Thanos integration with prometheus

This page explains how we can integrate Thanos long term storage of metrics with KKP seed Prometheus

Pre-requisites

  1. Helm is installed.
  2. KKP v2.22.4+ is installed in the cluster.
  3. KKP Prometheus chart has been deployed in each seed where you want to store long term metrics

Integration steps

Below page outlines

  1. Installation of Thanos components in your Kubernetes cluster via Helm chart
  2. Customization of KKP Prometheus chart to augment Prometheus pod with Thanos sidecar
  3. Customization of KKP Prometheus chart values to monitor and get alerts for Thanos components

Install thanos chart

You can install the Thanos Helm chart from Bitnami chart repository

HELM_EXPERIMENTAL_OCI=1 helm upgrade --install thanos \
  --namespace monitoring --create-namespace\
   --version 12.8.6 \
  -f thanos-values.yaml \
  oci://registry-1.docker.io/bitnamicharts/thanos

Basic Thanos Customization file

You can configure Thanos to store the metrics in any s3 compatible storage as well as many other popular cloud storage solutions.

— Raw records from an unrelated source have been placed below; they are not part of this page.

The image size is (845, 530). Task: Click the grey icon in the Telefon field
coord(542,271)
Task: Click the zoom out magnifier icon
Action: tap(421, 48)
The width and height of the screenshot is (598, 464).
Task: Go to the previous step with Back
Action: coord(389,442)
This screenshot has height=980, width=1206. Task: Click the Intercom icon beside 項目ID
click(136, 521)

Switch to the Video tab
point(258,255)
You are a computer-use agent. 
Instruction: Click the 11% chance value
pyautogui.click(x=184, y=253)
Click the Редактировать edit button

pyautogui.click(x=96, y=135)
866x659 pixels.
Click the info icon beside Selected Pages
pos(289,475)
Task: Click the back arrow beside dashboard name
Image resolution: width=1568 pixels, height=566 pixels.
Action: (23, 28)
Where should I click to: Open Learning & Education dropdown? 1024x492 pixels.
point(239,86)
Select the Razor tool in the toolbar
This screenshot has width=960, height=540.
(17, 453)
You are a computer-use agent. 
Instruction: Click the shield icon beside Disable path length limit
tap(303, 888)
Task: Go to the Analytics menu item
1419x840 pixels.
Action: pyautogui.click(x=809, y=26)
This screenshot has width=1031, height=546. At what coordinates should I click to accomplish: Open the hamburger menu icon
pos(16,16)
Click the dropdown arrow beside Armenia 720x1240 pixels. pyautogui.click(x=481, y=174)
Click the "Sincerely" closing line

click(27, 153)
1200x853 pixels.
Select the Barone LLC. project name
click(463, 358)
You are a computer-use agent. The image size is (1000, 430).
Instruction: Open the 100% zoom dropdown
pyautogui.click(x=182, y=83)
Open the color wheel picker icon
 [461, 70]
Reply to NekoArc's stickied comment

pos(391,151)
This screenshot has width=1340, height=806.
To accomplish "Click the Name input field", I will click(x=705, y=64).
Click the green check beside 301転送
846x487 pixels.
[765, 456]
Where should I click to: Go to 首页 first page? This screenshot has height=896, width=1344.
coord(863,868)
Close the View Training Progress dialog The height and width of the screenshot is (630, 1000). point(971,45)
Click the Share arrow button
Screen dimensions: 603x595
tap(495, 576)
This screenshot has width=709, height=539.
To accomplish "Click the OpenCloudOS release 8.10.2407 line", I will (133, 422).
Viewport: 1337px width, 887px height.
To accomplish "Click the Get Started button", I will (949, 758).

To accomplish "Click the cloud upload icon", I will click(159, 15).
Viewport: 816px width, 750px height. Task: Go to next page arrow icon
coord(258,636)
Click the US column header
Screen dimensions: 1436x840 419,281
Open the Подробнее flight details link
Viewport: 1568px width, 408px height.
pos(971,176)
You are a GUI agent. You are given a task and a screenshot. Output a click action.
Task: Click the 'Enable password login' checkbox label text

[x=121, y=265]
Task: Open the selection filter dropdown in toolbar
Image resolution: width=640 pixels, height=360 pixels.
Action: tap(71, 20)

Below yaml snippet uses Azure Blob storage configuration. You can refer to all supported object storage configurations.

# thanos-values.yaml
# Refer https://artifacthub.io/packages/helm/bitnami/thanos for more configuration options
objstoreConfig: |-
  type: AZURE
  config:
    storage_account: "<AZ_STORAGE_ACCT>"
    storage_account_key: "<AZ_STORAGE_ACCT_KEY>"
    container: "<AZ blob container name>"
    max_retries: 0  
compactor:
  enabled: true
  persistence:
    enabled: true
    # size: 80Gi
  retentionResolutionRaw: 2d
  retentionResolution5m: 2w
  retentionResolution1h: 60d
metrics:
  enabled: true
storegateway:
  enabled: true

Augment prometheus to use Thanos sidecar

In order to receive metrics from Prometheus into Thanos, Thanos provides two mechanisms.

  1. Thanos Sidecar
  2. Thanos Receiver

Thanos sidecar is a much simpler and less resource heavy approach. You can learn more about Thanos components here. Due to simplicity, we have outlined how to integrate the Thanos sidecar in the existing Prometheus chart configuration.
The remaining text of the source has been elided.